:: Work to be completed ::
Copy each line containing the word "computer" from the records that follow, please.

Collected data

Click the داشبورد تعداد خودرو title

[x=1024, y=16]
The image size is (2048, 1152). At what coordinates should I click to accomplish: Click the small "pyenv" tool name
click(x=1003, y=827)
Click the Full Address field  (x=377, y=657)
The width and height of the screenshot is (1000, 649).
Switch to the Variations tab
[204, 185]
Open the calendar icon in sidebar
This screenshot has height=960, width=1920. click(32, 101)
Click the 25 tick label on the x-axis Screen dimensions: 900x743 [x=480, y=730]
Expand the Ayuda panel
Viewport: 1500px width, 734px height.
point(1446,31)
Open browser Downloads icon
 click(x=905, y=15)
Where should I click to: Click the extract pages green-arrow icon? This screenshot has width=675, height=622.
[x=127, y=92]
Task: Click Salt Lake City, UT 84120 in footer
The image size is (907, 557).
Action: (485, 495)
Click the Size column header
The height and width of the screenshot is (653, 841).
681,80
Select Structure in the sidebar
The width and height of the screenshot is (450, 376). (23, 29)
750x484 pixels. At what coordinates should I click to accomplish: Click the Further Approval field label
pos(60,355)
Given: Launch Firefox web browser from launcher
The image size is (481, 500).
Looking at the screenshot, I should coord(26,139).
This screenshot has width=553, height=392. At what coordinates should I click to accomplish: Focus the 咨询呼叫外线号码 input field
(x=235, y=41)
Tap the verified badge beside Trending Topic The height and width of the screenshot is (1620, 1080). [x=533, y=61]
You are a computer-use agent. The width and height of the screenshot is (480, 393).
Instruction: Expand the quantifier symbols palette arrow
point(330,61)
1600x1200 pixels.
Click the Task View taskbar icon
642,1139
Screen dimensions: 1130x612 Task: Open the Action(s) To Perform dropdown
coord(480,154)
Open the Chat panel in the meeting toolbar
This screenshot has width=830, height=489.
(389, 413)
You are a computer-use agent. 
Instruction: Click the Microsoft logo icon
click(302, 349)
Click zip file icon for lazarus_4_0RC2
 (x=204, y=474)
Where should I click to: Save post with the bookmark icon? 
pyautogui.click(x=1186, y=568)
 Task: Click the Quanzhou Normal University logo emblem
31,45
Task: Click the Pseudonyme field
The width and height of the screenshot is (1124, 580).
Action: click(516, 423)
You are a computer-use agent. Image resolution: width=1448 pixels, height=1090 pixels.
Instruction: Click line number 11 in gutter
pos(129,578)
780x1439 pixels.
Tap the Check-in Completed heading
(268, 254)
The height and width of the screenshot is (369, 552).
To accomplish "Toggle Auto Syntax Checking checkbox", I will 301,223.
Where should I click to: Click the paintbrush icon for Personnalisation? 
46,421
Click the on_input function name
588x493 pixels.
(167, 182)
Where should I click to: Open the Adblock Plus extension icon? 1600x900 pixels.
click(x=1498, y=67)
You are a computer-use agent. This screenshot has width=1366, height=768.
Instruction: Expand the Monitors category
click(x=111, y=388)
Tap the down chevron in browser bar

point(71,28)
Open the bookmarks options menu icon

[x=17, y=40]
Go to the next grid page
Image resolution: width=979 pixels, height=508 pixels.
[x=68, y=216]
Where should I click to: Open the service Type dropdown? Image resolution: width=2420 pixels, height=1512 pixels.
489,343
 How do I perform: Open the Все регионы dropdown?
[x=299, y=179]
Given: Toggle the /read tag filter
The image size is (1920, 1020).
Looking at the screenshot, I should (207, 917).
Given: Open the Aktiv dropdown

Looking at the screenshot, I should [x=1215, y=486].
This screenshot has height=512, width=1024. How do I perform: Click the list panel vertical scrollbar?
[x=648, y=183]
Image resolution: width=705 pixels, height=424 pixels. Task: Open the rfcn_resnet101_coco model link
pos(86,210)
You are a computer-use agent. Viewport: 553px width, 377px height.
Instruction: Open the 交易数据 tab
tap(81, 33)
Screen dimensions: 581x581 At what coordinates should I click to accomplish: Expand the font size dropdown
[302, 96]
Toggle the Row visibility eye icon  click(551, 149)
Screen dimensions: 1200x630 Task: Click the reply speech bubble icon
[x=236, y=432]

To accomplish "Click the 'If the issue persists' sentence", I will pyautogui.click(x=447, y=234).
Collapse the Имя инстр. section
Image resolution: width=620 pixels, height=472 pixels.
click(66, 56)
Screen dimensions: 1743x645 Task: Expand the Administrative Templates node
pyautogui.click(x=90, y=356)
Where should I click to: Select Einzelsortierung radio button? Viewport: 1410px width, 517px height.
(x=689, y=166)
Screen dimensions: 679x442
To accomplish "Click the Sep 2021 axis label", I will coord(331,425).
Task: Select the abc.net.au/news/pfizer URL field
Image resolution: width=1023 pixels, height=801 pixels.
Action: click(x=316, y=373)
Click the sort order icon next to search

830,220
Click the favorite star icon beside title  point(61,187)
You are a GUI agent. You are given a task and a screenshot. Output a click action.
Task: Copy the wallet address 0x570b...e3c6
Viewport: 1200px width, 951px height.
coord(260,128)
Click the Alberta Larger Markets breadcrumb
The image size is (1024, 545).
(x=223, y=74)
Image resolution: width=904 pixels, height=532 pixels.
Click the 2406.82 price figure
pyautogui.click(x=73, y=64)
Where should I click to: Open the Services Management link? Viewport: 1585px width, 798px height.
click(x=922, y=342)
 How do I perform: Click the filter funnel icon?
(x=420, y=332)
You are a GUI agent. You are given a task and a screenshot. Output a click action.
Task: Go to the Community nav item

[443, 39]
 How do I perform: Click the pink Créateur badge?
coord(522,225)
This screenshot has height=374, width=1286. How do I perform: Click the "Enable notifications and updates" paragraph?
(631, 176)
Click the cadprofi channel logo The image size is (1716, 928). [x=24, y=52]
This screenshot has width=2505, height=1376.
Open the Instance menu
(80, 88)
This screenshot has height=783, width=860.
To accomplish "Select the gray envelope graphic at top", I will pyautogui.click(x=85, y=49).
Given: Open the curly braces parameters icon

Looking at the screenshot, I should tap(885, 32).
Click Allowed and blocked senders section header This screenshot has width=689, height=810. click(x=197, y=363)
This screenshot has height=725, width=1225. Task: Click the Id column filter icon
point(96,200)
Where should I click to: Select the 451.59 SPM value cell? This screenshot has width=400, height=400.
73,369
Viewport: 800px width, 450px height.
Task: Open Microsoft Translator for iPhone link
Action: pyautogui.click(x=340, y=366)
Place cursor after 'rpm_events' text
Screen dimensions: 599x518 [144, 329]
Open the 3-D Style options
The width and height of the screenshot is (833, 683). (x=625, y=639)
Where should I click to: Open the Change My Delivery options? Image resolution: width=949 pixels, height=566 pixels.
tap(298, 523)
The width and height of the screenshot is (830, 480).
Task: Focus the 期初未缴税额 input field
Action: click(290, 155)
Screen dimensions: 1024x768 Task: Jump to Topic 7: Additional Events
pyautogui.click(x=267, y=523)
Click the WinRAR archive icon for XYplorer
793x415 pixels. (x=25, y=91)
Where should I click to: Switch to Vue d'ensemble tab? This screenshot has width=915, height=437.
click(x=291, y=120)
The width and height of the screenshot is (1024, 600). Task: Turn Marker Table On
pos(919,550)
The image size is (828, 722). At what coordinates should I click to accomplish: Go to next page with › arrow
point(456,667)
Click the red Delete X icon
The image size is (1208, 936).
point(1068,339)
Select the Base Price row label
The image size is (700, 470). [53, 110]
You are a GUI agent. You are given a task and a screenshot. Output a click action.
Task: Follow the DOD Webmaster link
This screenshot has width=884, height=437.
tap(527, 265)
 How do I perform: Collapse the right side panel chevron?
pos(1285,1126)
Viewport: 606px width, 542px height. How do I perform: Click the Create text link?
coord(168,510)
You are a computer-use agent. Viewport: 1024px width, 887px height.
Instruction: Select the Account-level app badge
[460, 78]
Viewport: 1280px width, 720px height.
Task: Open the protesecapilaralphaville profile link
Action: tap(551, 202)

:: Solution for this task ::
You are a computer-use agent. The width and height of the screenshot is (480, 393).
You are a computer-use agent. 
You are a computer-use agent. Image resolution: width=1448 pixels, height=1090 pixels.
You are a computer-use agent. This screenshot has width=1366, height=768.
You are a computer-use agent. Viewport: 553px width, 377px height.
You are a computer-use agent. Viewport: 1024px width, 887px height.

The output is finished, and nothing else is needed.